La Germania? Ho visto il loro gesto di protesta, sì ma poi hanno perso la gara. Avrebbero fatto meglio a non farlo, così magari avrebbero vinto.

Eden Hazard

Queste le dichiarazioni di Eden Hazard ai microfoni di RMC Sport. Dichiarazioni che, seppur scontate, nel contesto in cui si stanno giocando i Mondiali Qatar 2022 assumono i contorni grotteschi nel sembrare fuori luogo.

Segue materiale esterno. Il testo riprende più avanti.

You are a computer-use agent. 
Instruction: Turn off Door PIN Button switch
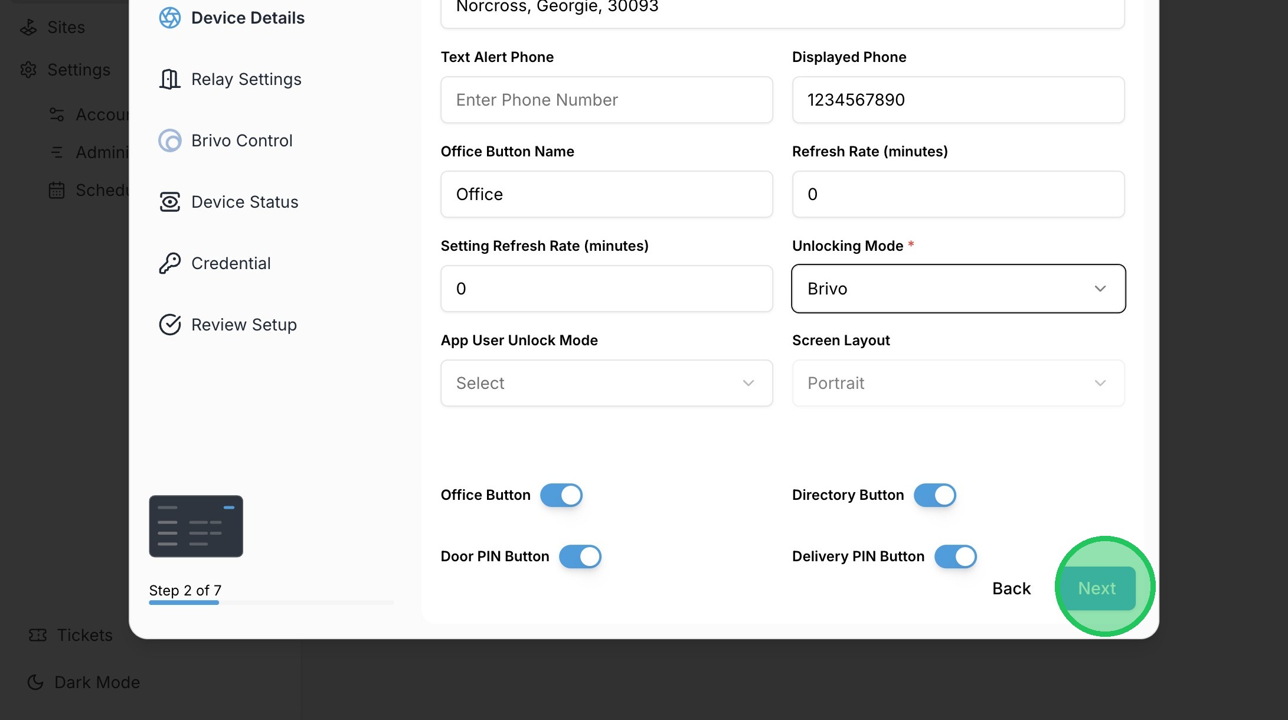[580, 557]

Siamo qui per giocare a calcio, e non per lanciare un messaggio politico

Ed Eden ha stramaledettamente ragione: i giocatori pensassero a giocare al pallone, piuttosto che lanciare messaggi politici. Anche perché, detto in tutta franchezza, tali messaggi risultano sempre deboli visto che arrivano da privilegiati la cui vita è talmente tanto slegata dalla realtà quotidiana della stragrande maggioranza della popolazione mondiale, che se quest'ondata di rivolta non li avesse inconsapevolmente travolti nemmeno se ne sarebbero fregati.

L'ipocrisia dei tedeschi

I giocatori della Germania portano la mano alla bocca in segno di protesta.

Il potentissimo gesto della nazionale tedesca sarà certamente ricordato a lungo, ma bisogna avere libertà di pensiero e coraggio - specialmente in questo momento - per descriverlo come un gesto ruffiano e assolutamente ipocrita.

"Negarci" la possibilità di indossare la fascia arcobaleno "è come negarci una voce"

La Federcalcio tedesca (Dfb) in un tweet.

Anziché tapparsi la bocca, in segno di protesta avrebbero potuto non partecipare affatto al mondiale. Questo si che sarebbe stato un messaggio fortissimo. Ma si sa, il portafoglio non viene attaccato per un gesto fugace durante una fotografia.

Il 22 dicembre, a mondiale finito, avremo tutti dimenticato ciò che è successo e il Qatar continuerà a essere intransigente nei confronti della comunità LGBTQ+, come lo è sempre stato. Chissà se Neuer e soci, nel corso della stagione che poi sarà da terminare, ricorderanno in qualche modo che il Qatar continua a esistere e con esso tutti i problemi che poco prima avevano denunciato.

L'inutilità di un potentissimo gesto

Il gesto non ha cambiato, né cambierà qualcosa, pur avendo avuto certamente il valore morale di essere stato il primo, enfatizzato ed eretto a simbolo di ribellione da una stampa e da un movimento di parte ipocrita, che sfrutta la popolarità dell'evento sportivo più seguito al mondo per sfogare la propria - legittima, per carità - protesta nei confronti di uno stato a forte impronta religiosa. Come ce ne sono tanti al mondo, per i quali e dei quali, però, i riflettori sono e saranno lontani perché, hey!, dal 22 dicembre potremo ritornare a parlare di campionato, di scudetto, del crollo del Napoli e di Orsato.

Perché tanto va così, in Italia e nel mondo: una giusta lotta per i diritti umani diventa importante solo quando ci si può tirare fuori qualche punto di share, click, visualizzazioni o ascolti, poi tutto torna in soffitta e arrivederci. Quindi ha ragione Eden Hazard: i calciatori pensassero a giocare e non lanciare messaggi politici. Tanto non serve a niente.